* [TAREFA PROPOSTA]: Indique se cada afirmação está de acordo com o texto sobre filosofia, respondendo sim ou não e citando literalmente as palavras do texto que o comprovam. (a) Tales, da cidade de Mileto, atribuía ao fogo a causa de tudo. (b) Empédocles e Aristóteles adotaram juntos os quatro elementos. (c) O esclarecimento de Victor Leonardo da Silva foi extraído do "Jornal Espírita", edição de novembro/2000.

A
Filosofia permite o desvelamento do que está encoberto pelo costume
“A Filosofia é a possibilidade da transcendência humana”. M.L.A.
Aranha e M.H.P. Martins
A filosofia é a procura da verdade, não a sua
posse, como disse Jaspers, filósofo alemão contemporâneo, concluindo que: “fazer
filosofia é estar a caminho; as perguntas em filosofia são mais essenciais que
as respostas e cada resposta transforma-se numa nova pergunta”.
Perguntar, perguntar e perguntar!... Não foi o
que Kardec fez?!... E não é isso que aconselham os Espíritos Superiores?
Para
penetrarmos com segurança as fronteiras e meandros da Filosofia Cristã Espírita,
acompanhemos o lúcido esclarecimento do confrade Victor Leonardo da Silva, que
pinçamos do “Jornal Espírita”, órgão de divulgação da Federação Espírita
do Estado de São Paulo, edição do mês de novembro/2000:
“(...) Desde tempos remotos, o Ser humano sempre tentou explicar os fenômenos da
Natureza através de causas não naturais. Usava seus parcos conhecimentos aliados
ao pensamento mágico. Disso, decorreu a criação de mitos para a explicação de
fenômenos naturais como chuva, trovão, terremoto, vento etc...
Por
volta do Século V antes de Cristo, a Grécia tinha várias colônias na Ásia Menor
(atual território da Turquia). Nessas cidades, havia pessoas de várias culturas,
como gregos, judeus, babilônicos, egípcios, medas, persas... Os pensadores
gregos, que aí viviam, notaram que, para um mesmo fenômeno, havia diversas
explicações, conforme a cultura. Eles concluíram então que tais explicações,
para serem verdadeiras, tinham que se basear em elementos “naturais”. Esse
raciocínio levou-os a abandonar os mitos e a entender a realidade através de
causas produzidas pela Natureza. Deveria haver um princípio primitivo “arché” originando
todas as coisas. O primeiro pensador foi Tales, da cidade de Mileto, que
atribuía à água a causa de tudo. Apareceram outros que apontaram o fogo, a terra
e o ar como causa. Empédocles e Aristóteles adotaram esses quatro elementos
juntos. Houve outros que idealizaram uma “arché” teórico como as “homoeomerias”, o “apeíron” e
o átomo.
Durante a Idade
Média, o Cristianismo, que recebera influência religiosa do Judaísmo, precisou
adaptar-se à Filosofia grega para se firmar no mundo greco-romano. Santo
Agostinho acrescentou a Patrística a essas duas doutrinas como filosofia, pois
acham que, uma vez que elas têm influência religiosa, não explicam a realidade
somente por causas naturais. Essa “explicação da realidade” é uma visão
de mundo [cosmo visão ou Weltanschauung]. Como visão de mundo, é plausível a
aceitação da ideia de um Deus criador. Por isso, elas são admitidas pela
maioria, que não é materialista, como filosofias.

* [EXCERTO DA LISTAGEM]:
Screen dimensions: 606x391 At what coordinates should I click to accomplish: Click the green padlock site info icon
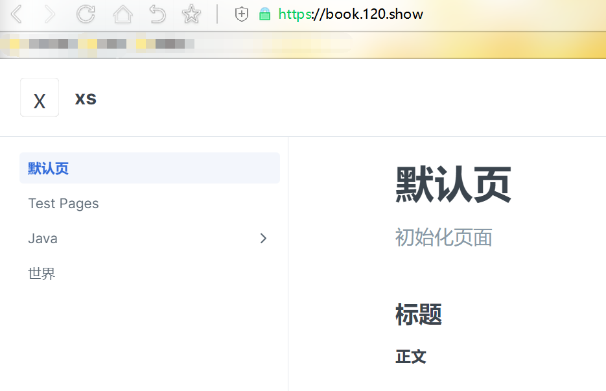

* [SOLUÇÃO DO EXERCÍCIO]:
(a) Não: «O primeiro pensador foi Tales, da cidade de Mileto, que atribuía à água a causa de tudo.»
(b) Sim: «Empédocles e Aristóteles adotaram esses quatro elementos juntos.»
(c) Sim: «que pinçamos do “Jornal Espírita”, órgão de divulgação da Federação Espírita do Estado de São Paulo, edição do mês de novembro/2000»